▸ Exercise aim
Update the rows below by replacing each "Viewport" with "Window size", and leave everything else unchanged.
______
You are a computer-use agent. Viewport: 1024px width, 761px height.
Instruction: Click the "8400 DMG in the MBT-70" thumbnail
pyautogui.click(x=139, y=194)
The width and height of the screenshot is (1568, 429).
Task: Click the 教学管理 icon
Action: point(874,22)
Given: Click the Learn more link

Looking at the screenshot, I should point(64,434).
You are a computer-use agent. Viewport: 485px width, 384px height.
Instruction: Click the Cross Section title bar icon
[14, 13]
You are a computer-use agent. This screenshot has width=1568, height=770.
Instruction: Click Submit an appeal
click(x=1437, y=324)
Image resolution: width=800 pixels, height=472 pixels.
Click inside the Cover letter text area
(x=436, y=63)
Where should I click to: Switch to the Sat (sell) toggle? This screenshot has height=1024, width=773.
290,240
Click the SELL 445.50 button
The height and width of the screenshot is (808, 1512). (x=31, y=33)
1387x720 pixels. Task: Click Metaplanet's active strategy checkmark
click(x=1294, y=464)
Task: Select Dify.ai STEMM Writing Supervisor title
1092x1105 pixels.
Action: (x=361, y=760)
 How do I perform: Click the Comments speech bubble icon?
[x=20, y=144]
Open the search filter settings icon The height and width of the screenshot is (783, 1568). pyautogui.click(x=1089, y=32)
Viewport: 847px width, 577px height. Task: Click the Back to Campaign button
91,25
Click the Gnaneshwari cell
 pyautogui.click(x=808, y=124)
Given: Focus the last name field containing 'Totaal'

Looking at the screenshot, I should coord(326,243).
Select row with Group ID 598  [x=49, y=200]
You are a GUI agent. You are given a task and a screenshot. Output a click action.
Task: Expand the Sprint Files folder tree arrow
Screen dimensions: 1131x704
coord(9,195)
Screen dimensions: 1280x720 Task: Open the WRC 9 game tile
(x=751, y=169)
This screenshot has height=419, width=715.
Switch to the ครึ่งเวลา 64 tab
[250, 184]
______
▸ Task solution
You are a computer-use agent. Window size: 1024px width, 761px height.
Instruction: Click the "8400 DMG in the MBT-70" thumbnail
pyautogui.click(x=139, y=194)
The width and height of the screenshot is (1568, 429).
Task: Click the 教学管理 icon
Action: point(874,22)
Given: Click the Learn more link

Looking at the screenshot, I should point(64,434).
You are a computer-use agent. Window size: 485px width, 384px height.
Instruction: Click the Cross Section title bar icon
[14, 13]
You are a computer-use agent. This screenshot has width=1568, height=770.
Instruction: Click Submit an appeal
click(x=1437, y=324)
Image resolution: width=800 pixels, height=472 pixels.
Click inside the Cover letter text area
(x=436, y=63)
Where should I click to: Switch to the Sat (sell) toggle? This screenshot has height=1024, width=773.
290,240
Click the SELL 445.50 button
The height and width of the screenshot is (808, 1512). (x=31, y=33)
1387x720 pixels. Task: Click Metaplanet's active strategy checkmark
click(x=1294, y=464)
Task: Select Dify.ai STEMM Writing Supervisor title
1092x1105 pixels.
Action: (x=361, y=760)
 How do I perform: Click the Comments speech bubble icon?
[x=20, y=144]
Open the search filter settings icon The height and width of the screenshot is (783, 1568). pyautogui.click(x=1089, y=32)
Window size: 847px width, 577px height. Task: Click the Back to Campaign button
91,25
Click the Gnaneshwari cell
 pyautogui.click(x=808, y=124)
Given: Focus the last name field containing 'Totaal'

Looking at the screenshot, I should coord(326,243).
Select row with Group ID 598  [x=49, y=200]
You are a GUI agent. You are given a task and a screenshot. Output a click action.
Task: Expand the Sprint Files folder tree arrow
Screen dimensions: 1131x704
coord(9,195)
Screen dimensions: 1280x720 Task: Open the WRC 9 game tile
(x=751, y=169)
This screenshot has height=419, width=715.
Switch to the ครึ่งเวลา 64 tab
[250, 184]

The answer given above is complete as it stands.